Hmmmm - what is you SYSCLK frequency? What compiler optimization are you using? Look at the assembly listing and see what code is generated.
Try un-rolling your loop - put 2 (or 3 or 4) copies of the code in a row inside the while() loop and see if you get shorter delays between them. For example:
while (1)
{
TP0_GPIO_Port->BSRR = TP0_Pin;
SPI3->CR1 |= SPI_CR1_CSTART; // Master transfer start
SPI3->TXDR = *(uint16_t *)&buf_tx[0];
*((uint16_t *)&buf_rx[0]) = SPI3->RXDR;
while (!(SPI3->SR & SPI_SR_EOT))
;
SPI3->CR1 &= ~SPI_CR1_CSTART;
SPI3->IFCR |= SPI_IFCR_EOTC; // clear end of transfer flag
SPI3->IFCR |= SPI_IFCR_TXTFC; // clear tx xfer filled flag
SPI3->CR1 |= SPI_CR1_CSTART; // Master transfer start
SPI3->TXDR = *(uint16_t *)&buf_tx[0];
*((uint16_t *)&buf_rx[0]) = SPI3->RXDR;
while (!(SPI3->SR & SPI_SR_EOT))
;
SPI3->CR1 &= ~SPI_CR1_CSTART;
SPI3->IFCR |= SPI_IFCR_EOTC; // clear end of transfer flag
SPI3->IFCR |= SPI_IFCR_TXTFC; // clear tx xfer filled flag
TP0_GPIO_Port->BRR = TP0_Pin;
}
2024-06-28 03:47 AM - edited 2024-06-28 03:47 AM
> Another thing I have noticed is that changing the MIDI bits in SPI3->CFG2 doesn't seem to affect this delay.
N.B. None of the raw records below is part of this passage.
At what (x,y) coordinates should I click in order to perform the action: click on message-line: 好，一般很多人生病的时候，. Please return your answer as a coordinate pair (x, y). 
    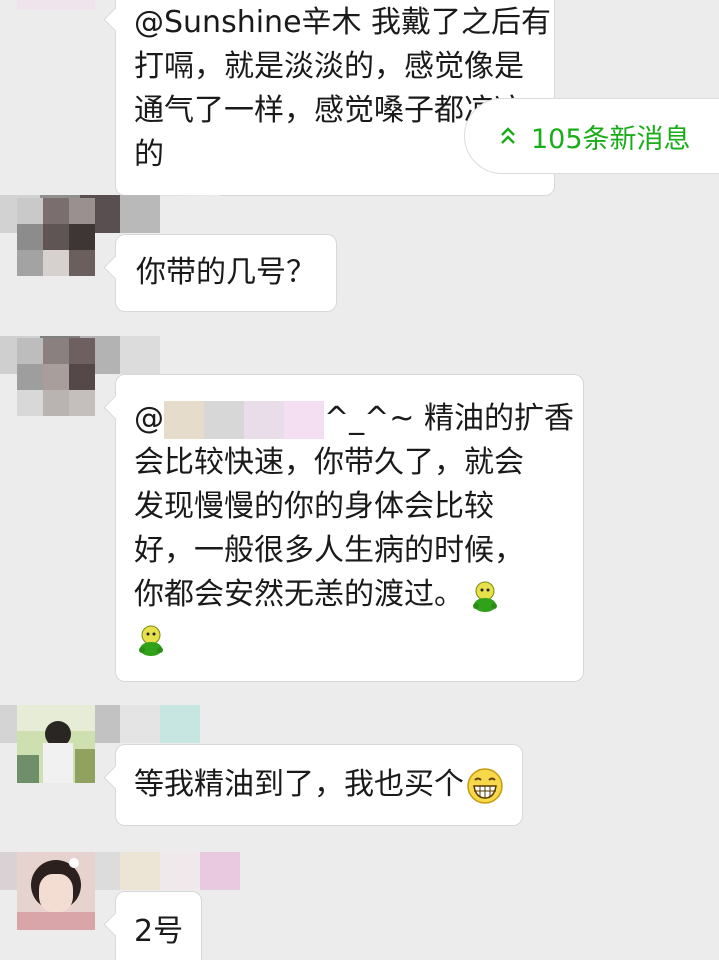
    Looking at the image, I should click on (329, 550).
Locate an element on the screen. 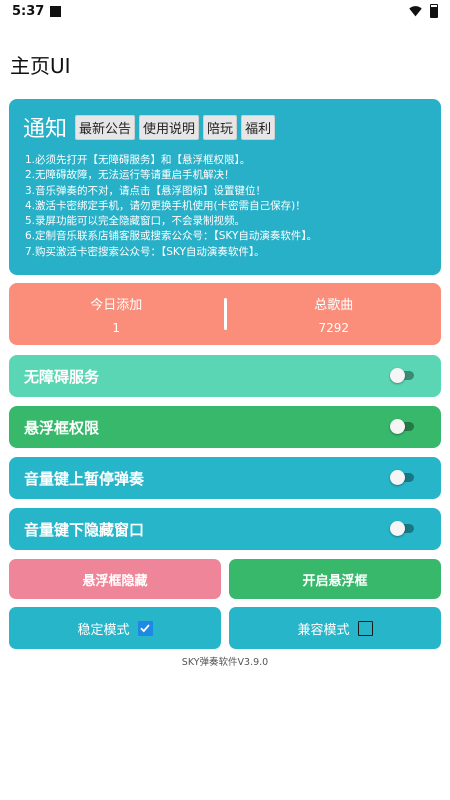 This screenshot has height=800, width=450. accessibility-service-label: 无障碍服务 is located at coordinates (62, 376).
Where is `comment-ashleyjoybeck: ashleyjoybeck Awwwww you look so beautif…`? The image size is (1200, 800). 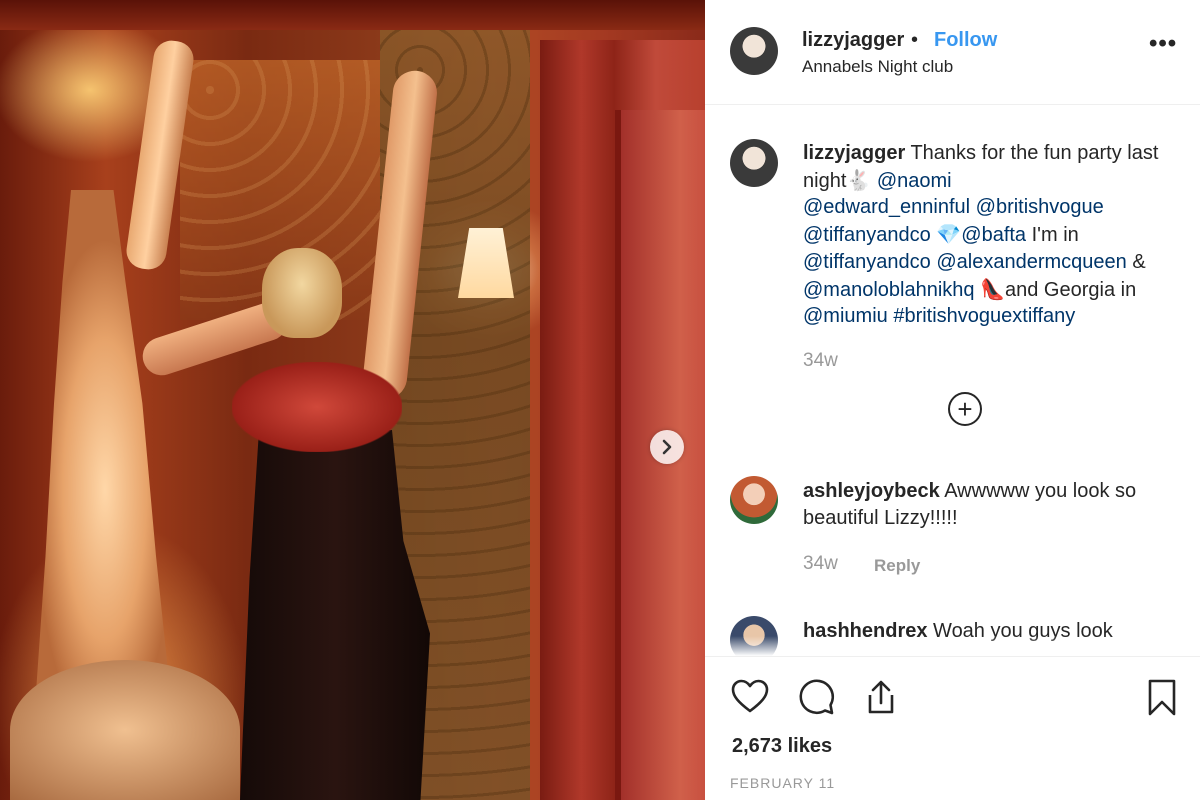 comment-ashleyjoybeck: ashleyjoybeck Awwwww you look so beautif… is located at coordinates (988, 504).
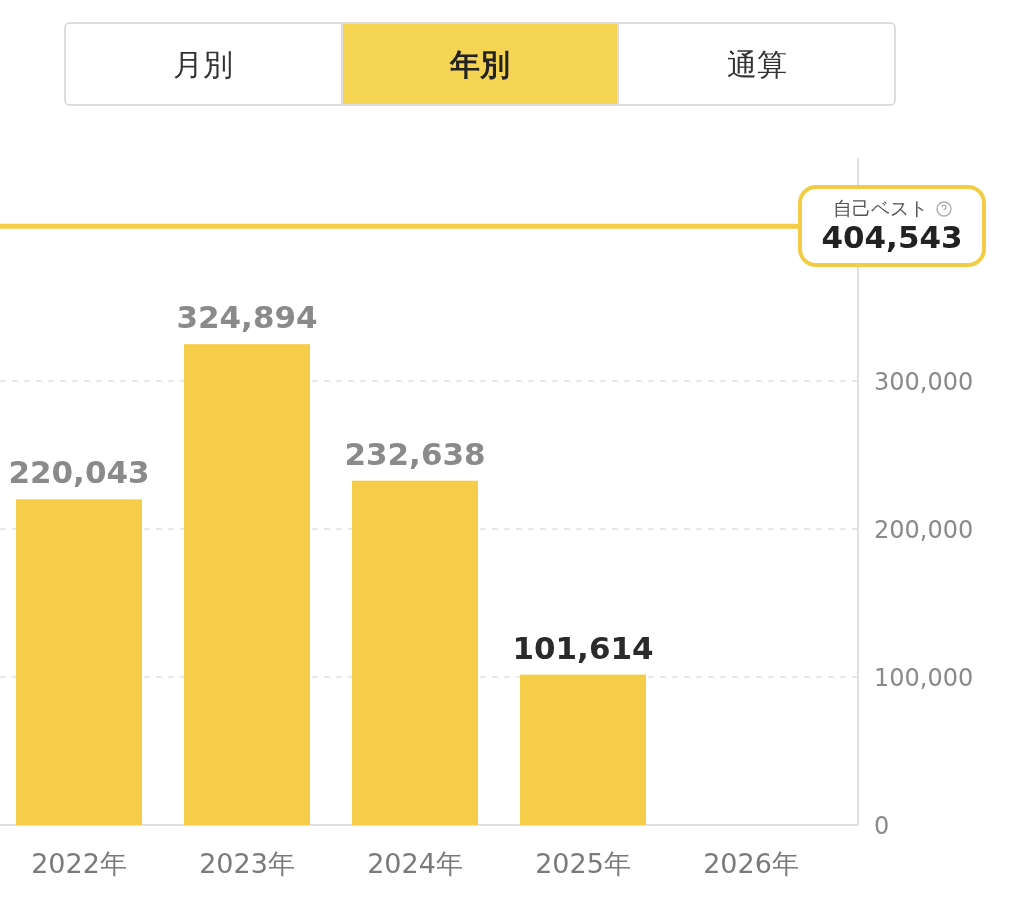 The height and width of the screenshot is (900, 1024). What do you see at coordinates (880, 209) in the screenshot?
I see `badge-label: 自己ベスト` at bounding box center [880, 209].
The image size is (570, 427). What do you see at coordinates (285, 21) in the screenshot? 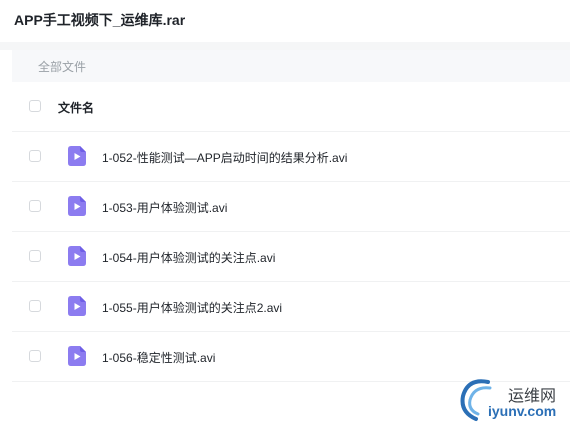
I see `title-bar: APP手工视频下_运维库.rar` at bounding box center [285, 21].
Did you (or HAL) set SPIx_CFG2->SSOM ?
2024-07-19 05:22 AM
Hi,
I'm afraid that we are facing the similar problem. In our situation, From the calling of the HAL RX api, to the SCK starting toggling, the time is beyond 1us!!!!!!
It seems U5 not only decreases the power consumption, but also the performance!
2024-07-19 09:29 AM
@diverger , this thread is 3 months old and OP has disappeared without responding to 3 different suggestions. I suggest you read these suggestions carefully, try them and report back.